Question 2: Getting back to the D/s aspect of the questions, it sounds like you are a very strong and self-aware person. Hopefully, adjusted enough want to get to know yourself better without feeling guilty over the reactions of your body, and to share this with your life partner. How lucky for you! It seems to me that you have a man that (in the appearance of your letter) is naturally dominant. A lot of couples have a difficulty in that department because one partner may want the other partner to be something they are not and do not have the capacity for. As for shyness in the bedroom, the poor guy may have never been taught that sexual openness is a good and necessary part of healthy sexuality, or possibly may have some unaddressed fears or guilt there. He may be afraid of disapproval or even losing you if he shares his deepest and darkest fantasies with you. He may have some really dark fantasies that he is afraid to admit, or feels guilty for and may be afraid of scaring you with them. Almost every human being has fantasies, some darker than others. The people who act upon those dark fantasies in a NON-CONSUAL MANNER are the ones that end up committing incest, rape, murder and unspeakable acts upon others. The interesting part of this is that the ones that realize that those fantasies are just fantasies and can turn them into a safe, playful and active sex life are the people that end up with fabulous relationships, deep inner strength and a love of self that comes with the acceptance of who they are inside.

How to make this happen? Don't force it. Be patient and be an example for him.
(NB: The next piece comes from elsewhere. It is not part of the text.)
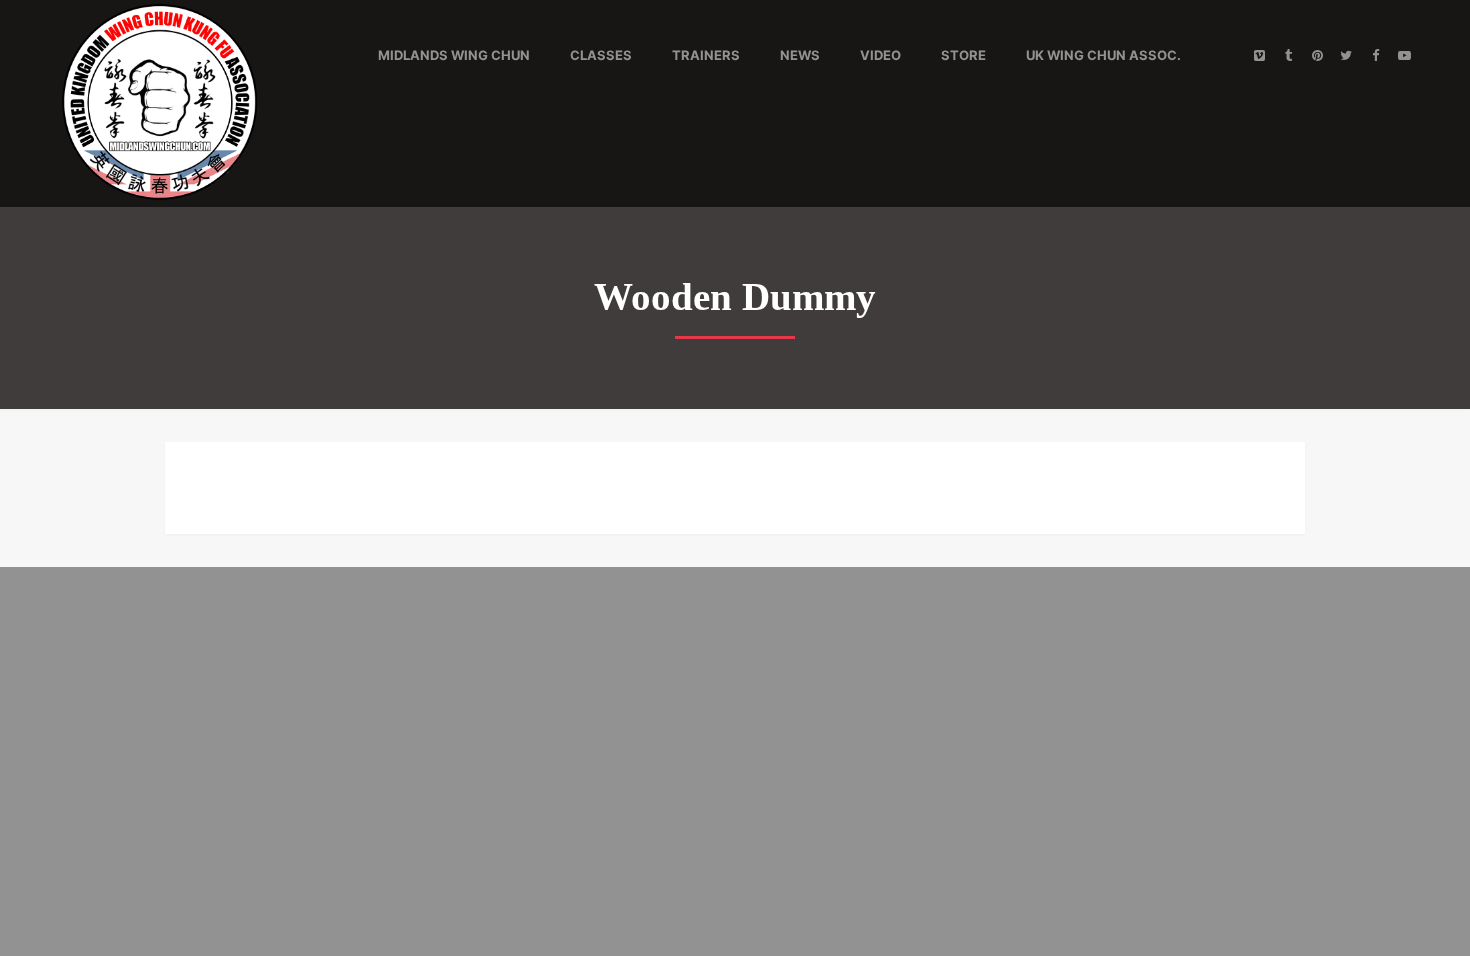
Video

Very carefully, let him know that you have these desires. You can do so by the movies you watch, the books you read and suggest he read, the websites you suggest he check out such as Castle Realm, and showing him your reactions to these things. Above all, let him know in whatever subtle ways that you can that you have committed to him and are not going to leave him if he reveals dark fantasies to you. Let him know by your actions and reactions that things turn you on. Go slow-if you've been with him for ten years you should know how to judge his reactions to things. If he seems to have positive reactions to the more subtle things, you might want to consider sending the kids to a babysitter and going to a hotel for a night, having room service serve you dinner, light some candles and just talk. Maybe a favorite quiet restaurant? Let him know that if he tries things that do not work out that you'll still love him and stay with him, and stick with that promise. Talk to him in a non-confrontational manner, and hopefully, he'll get more comfortable with talking to you. Start out slow, with things that do not involve complex equipment or fantasies, maybe just a silk scarf wrapped around your wrists. Afterward, let him know how much that turned you on and how, at the time, you hoped he would be rougher. Build upon that, all the while encouraging him gently to share his feelings and reactions with you. I've seen couples who have told me that they had been together for years and stagnated until they learned how to communicate with each other and opened up a whole new world. It is a difficult thing, especially for couples that have been together for a long time, but I have a lot of faith in love. If both partners love each other and both are WILLING to communicate down to the soul of their being, then I believe there is not a lot that cannot be overcome with honest, heart-to-heart communication.